・日本から中国へのODAはいくら巨額が供与されても、日中関係の改善にはまったく役立たなかった!

注目すべき文言は
・日本から中国へのODAはいくら巨額が供与されても、日中関係の改善にはまったく役立たなかった!
・自国の利益を守り、広げるための活動が外交である。とくに自国領土の確保や自然資源の確保、安全保障上の懸案の追及、そして歴史問題での日本側の主張の表明などが重要となる。




〜〜〜関連情報<参考>〜〜〜
丹羽中国大使の「経済外交」は外交ではない(完) 
古森義久
2011.02.03 Thursday

 雑誌「SAPIO」最新号に私が書いた丹羽宇一郎中国駐在日本大使論の紹介のつづきです。これで完結です。
 丹羽大使 の「経済外交」という発想にも疑問が提起される。国家と国家の関係では経済の取引はともに利益を目指して自然に機能する活動だろう。
 単なる経済の交流の拡大や発展は外交でもなんでもない。共通の利益への両国間の商業活動の流れだといえよう。その活動に問題が起きたときに対処するのが外交だろう。
 しかも自国の利益を守り、広げるための活動が外交である。とくに自国領土の確保や自然資源の確保、安全保障上の懸案の追及、そして歴史問題での日本側の主張の表明などが重要となる。

 その種の非経済の領域での日本の利益や権益を広げようと努めるのが日本大使の最大の責務だといえよう。

 丹羽大使のこれまでの軌跡には、その種の責務での努力がみられない。
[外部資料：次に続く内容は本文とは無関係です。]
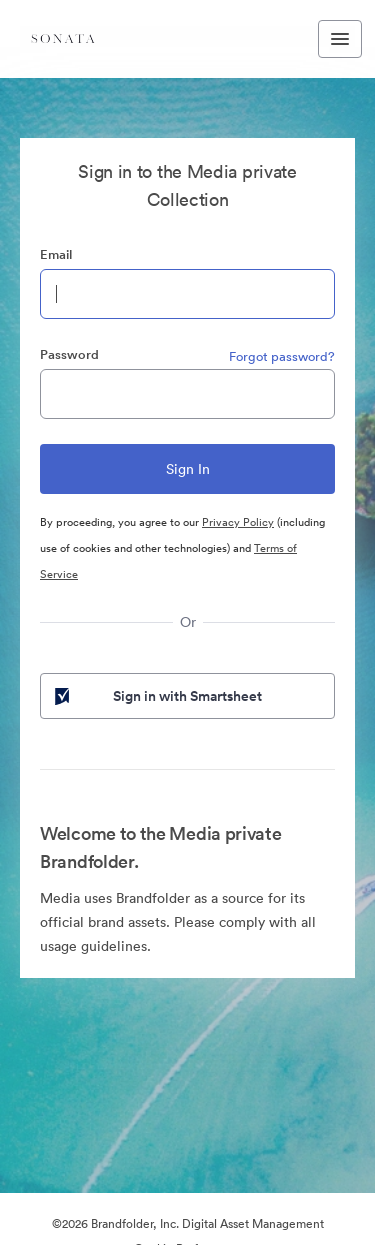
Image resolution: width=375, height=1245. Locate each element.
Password (69, 354)
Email (56, 254)
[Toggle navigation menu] (340, 39)
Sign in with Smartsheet (156, 696)
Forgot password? (282, 356)
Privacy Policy (238, 522)
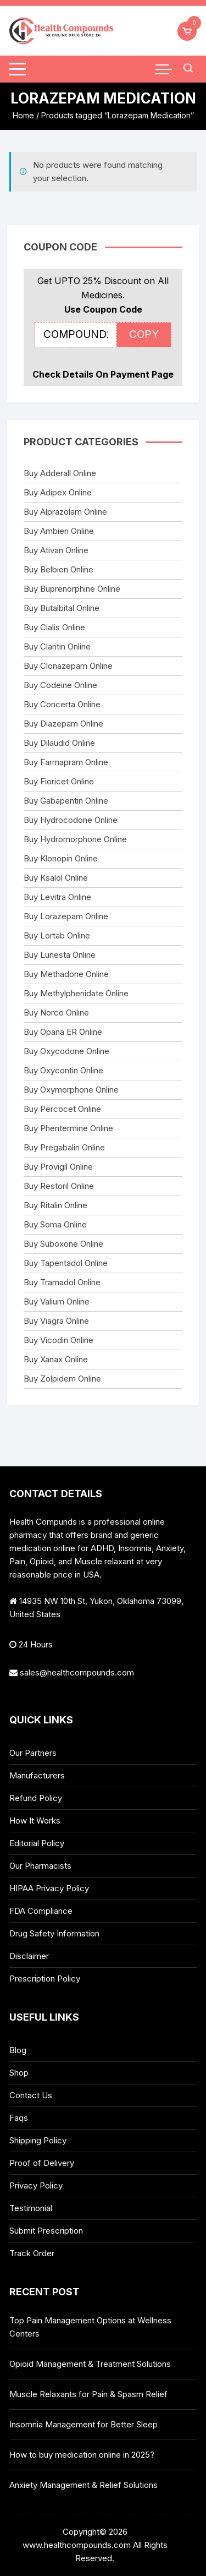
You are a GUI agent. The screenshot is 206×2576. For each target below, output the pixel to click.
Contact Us (30, 2095)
それどころか中国への日本のODA(政府開発援助)の強化を日本外務省に具申したという報道が 流れた。
 昨年十二月の同報道によると、丹羽大使は尖閣事件で悪化した日中関係を改善するために日本が中国に対し環境保護や法整備、労使紛争解決などの面で のODA重点供与をするべきだと進言したという。だが日本からのODAはいくら巨額が供与されても、日中関係の改善にはまったく役立たなかった。
 中国政府は日本からの援助の存在さえも国民一般には伝えなかった。 ODAの額と日中関係の状態の間に因果関係がないことは、すでに立証すみなのである。
 しかも中国は外貨保有や貿易黒字の額では世界のトップ、経済大国としても世界第二なのだ。縮小と不況の日本がなぜ朝貢のように援助を与えねばならないのか。
 この報道が事実ならば、丹羽氏の認識を疑わざるをえない。丹羽大使は南京訪問では「日中両国の関係は夫婦以上だ」と語ったという。
 民主主義の自由の国の日本と、共産主義の抑圧の国の中国と、どこが「夫婦」なのか。しかも 日本の尖閣という領土を理不尽に奪おうとする中国なのである。
 利害のぶつかりあうその両国を「夫婦」という情緒的な表現でくくろうとするこの日本大使の中 国観は基本的な姿勢のゆがみを感じさせる。